| What you should do |
Scan the material below for the string "Click". Report every line that has it.

| Data to process |
________________________________________

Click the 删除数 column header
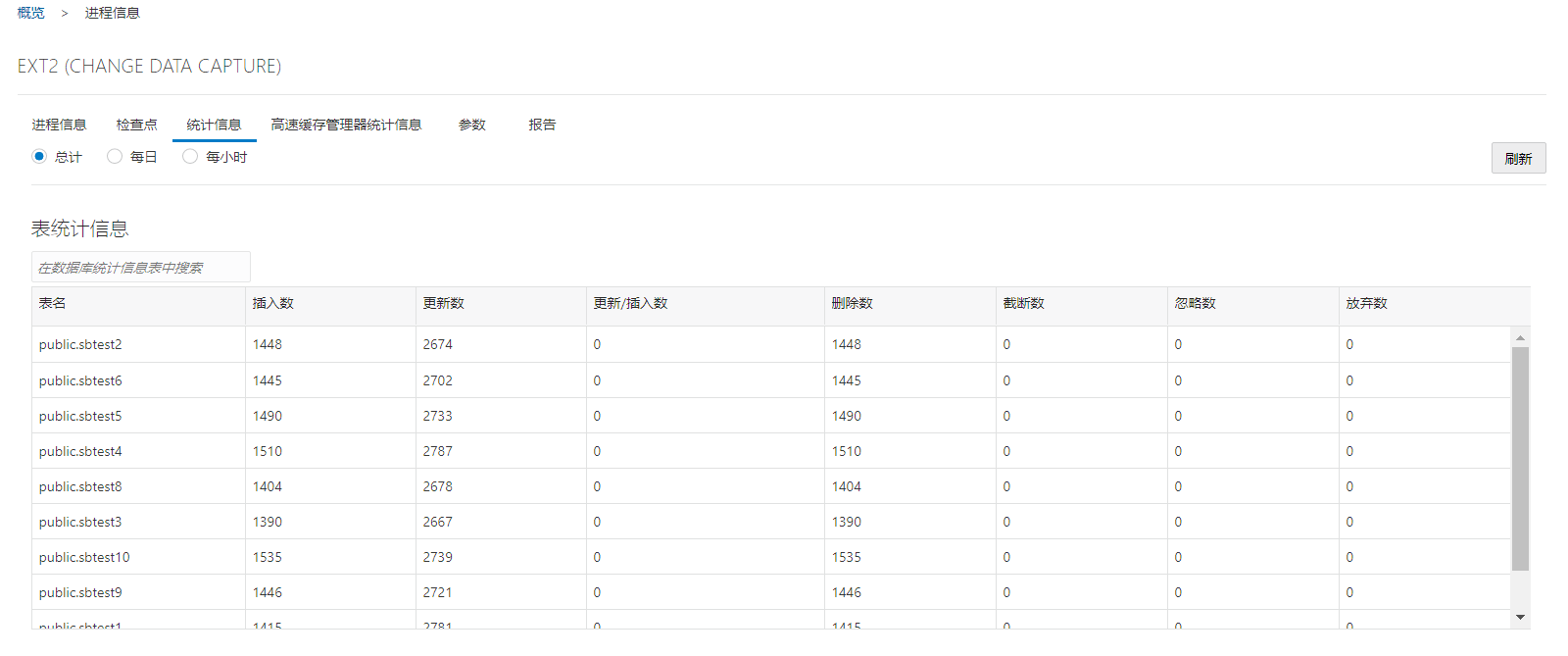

________________________________________

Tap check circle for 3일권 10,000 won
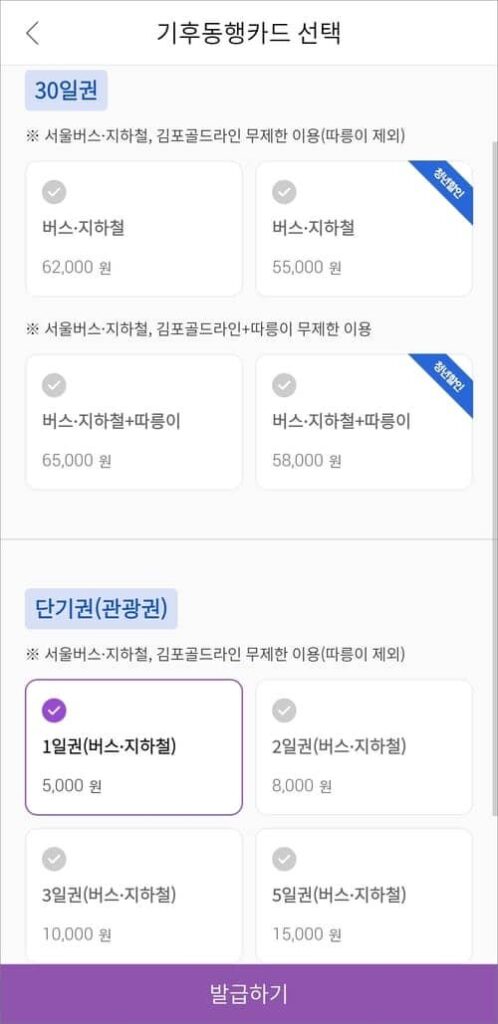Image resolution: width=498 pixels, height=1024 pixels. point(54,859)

________________________________________

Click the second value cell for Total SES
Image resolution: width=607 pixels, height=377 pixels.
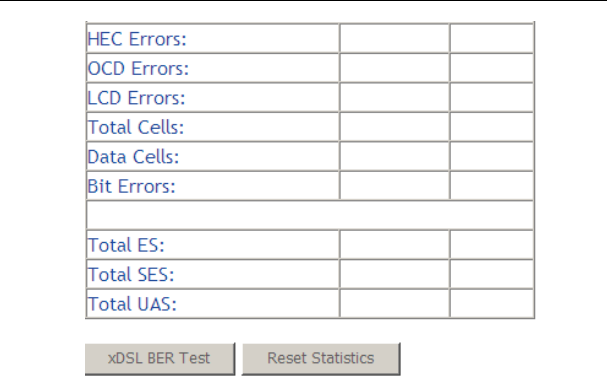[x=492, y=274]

________________________________________

| Completed task |
Click the 删除数 column header
Click the second value cell for Total SES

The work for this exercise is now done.